AbreuFreire AbreuFreire - 4 months ago 18
JSON Question

Use Python and JSON to recursively get all keys associated with a value

Giving data which we organized in JSON format (see code example bellow) we need to get the path of keys and sub-keys associated with a given value. Taking the given example, when we receive an input "23314" we need to return a list with: Fanerozoico, Cenozoico, Quaternario, Pleistocenico, Superior.

Since data is in a JSON file, using python and json lib we have decoded it:

import json

def decode_crono(crono_file):
with open(crono_file) as json_file:
data = json.load(json_file)


But now we do not know how to treat it in a way to get what we need.
We can access keys like this:

k = data["Fanerozoico"]["Cenozoico"]["Quaternario "]["Pleistocenico "].keys()

or values like this:

v= data["Fanerozoico"]["Cenozoico"]["Quaternario "]["Pleistocenico "]["Superior"].values()
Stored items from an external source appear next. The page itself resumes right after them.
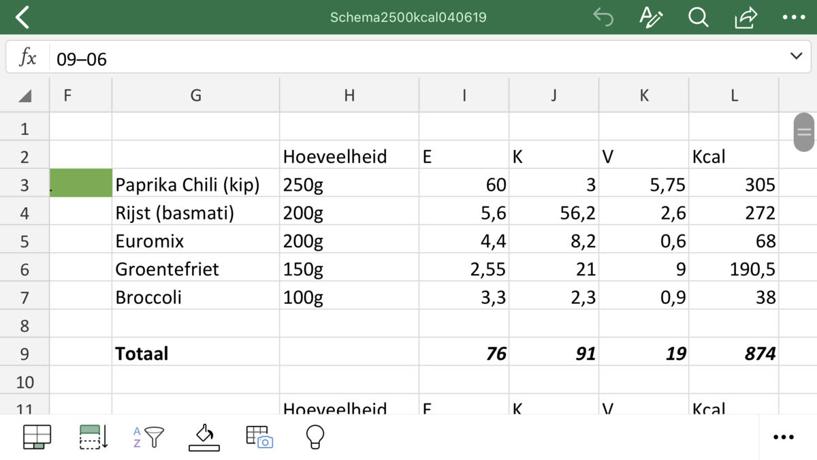Share the workbook

coord(746,17)
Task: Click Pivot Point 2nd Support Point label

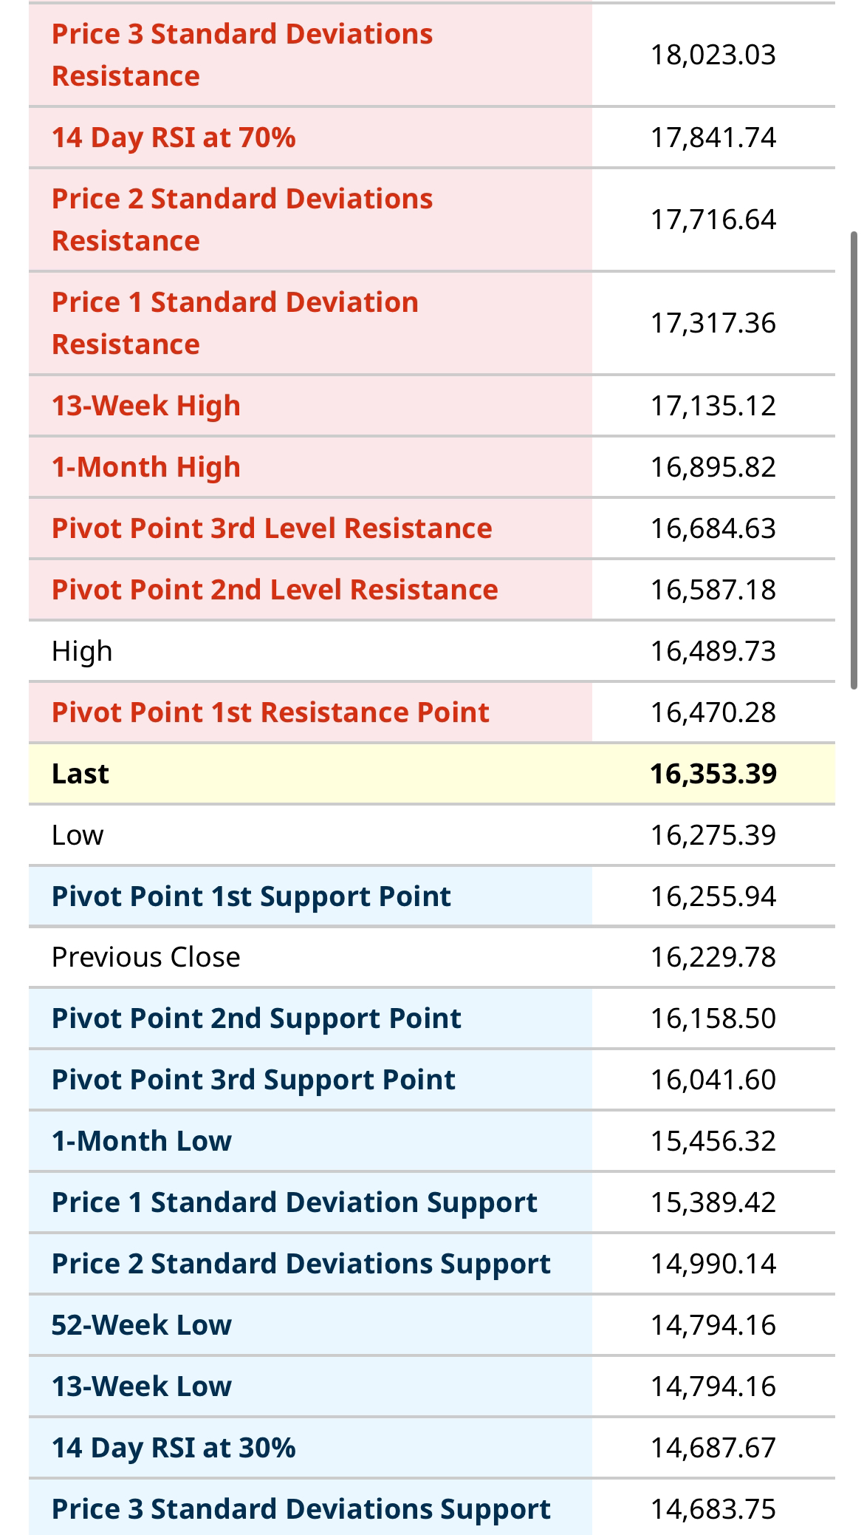Action: (x=256, y=1018)
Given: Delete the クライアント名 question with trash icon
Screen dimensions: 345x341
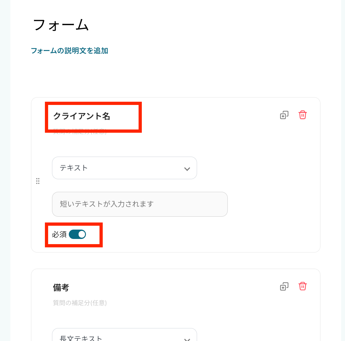Looking at the screenshot, I should pos(302,115).
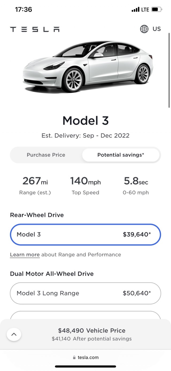Select the Model 3 Long Range option
Image resolution: width=171 pixels, height=371 pixels.
click(x=86, y=293)
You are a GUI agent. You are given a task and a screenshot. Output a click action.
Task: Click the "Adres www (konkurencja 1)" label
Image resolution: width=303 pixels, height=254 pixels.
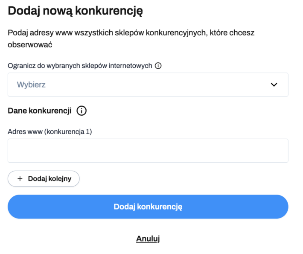click(x=50, y=131)
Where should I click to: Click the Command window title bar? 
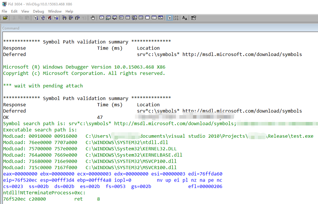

but this is still far from what we need.

{
"Fanerozoico": {
"id": "20000",
"Cenozoico": {
"id": "23000",
"Quaternario": {
"id": "23300",
"Pleistocenico": {
"id": "23310",
"Superior": {
"id": "23314"
},
"Medio": {
"id": "23313"
},
"Calabriano": {
"id": "23312"
},
"Gelasiano": {
"id": "23311"
}
}
}
}
}
}

Answer

It's a little hard to understand exactly what you are after here, but it seems like for some reason you have a bunch of nested json and you want to search it for an id and return a list that represents the path down the json nesting. If so, the quick and easy path is to recurse on the dictionary (that you got from json.load) and collect the keys as you go. When you find an 'id' key that matches the id you are searching for you are done. Here is some code that does that:

def all_keys(search_dict, key_id):
    def _all_keys(search_dict, key_id, keys=None):
        if not keys:
            keys = []
        for i in search_dict:
            if search_dict[i] == key_id:
                return keys + [i]
            if isinstance(search_dict[i], dict):
                potential_keys = _all_keys(search_dict[i], key_id, keys + [i])
                if 'id' in potential_keys:
                    keys = potential_keys
                    break
        return keys
    return _all_keys(search_dict, key_id)[:-1]

The reason for the nested function is to strip off the 'id' key that would otherwise be on the end of the list.

This is really just to give you an idea of what a solution might look like. Beware the python recursion limit!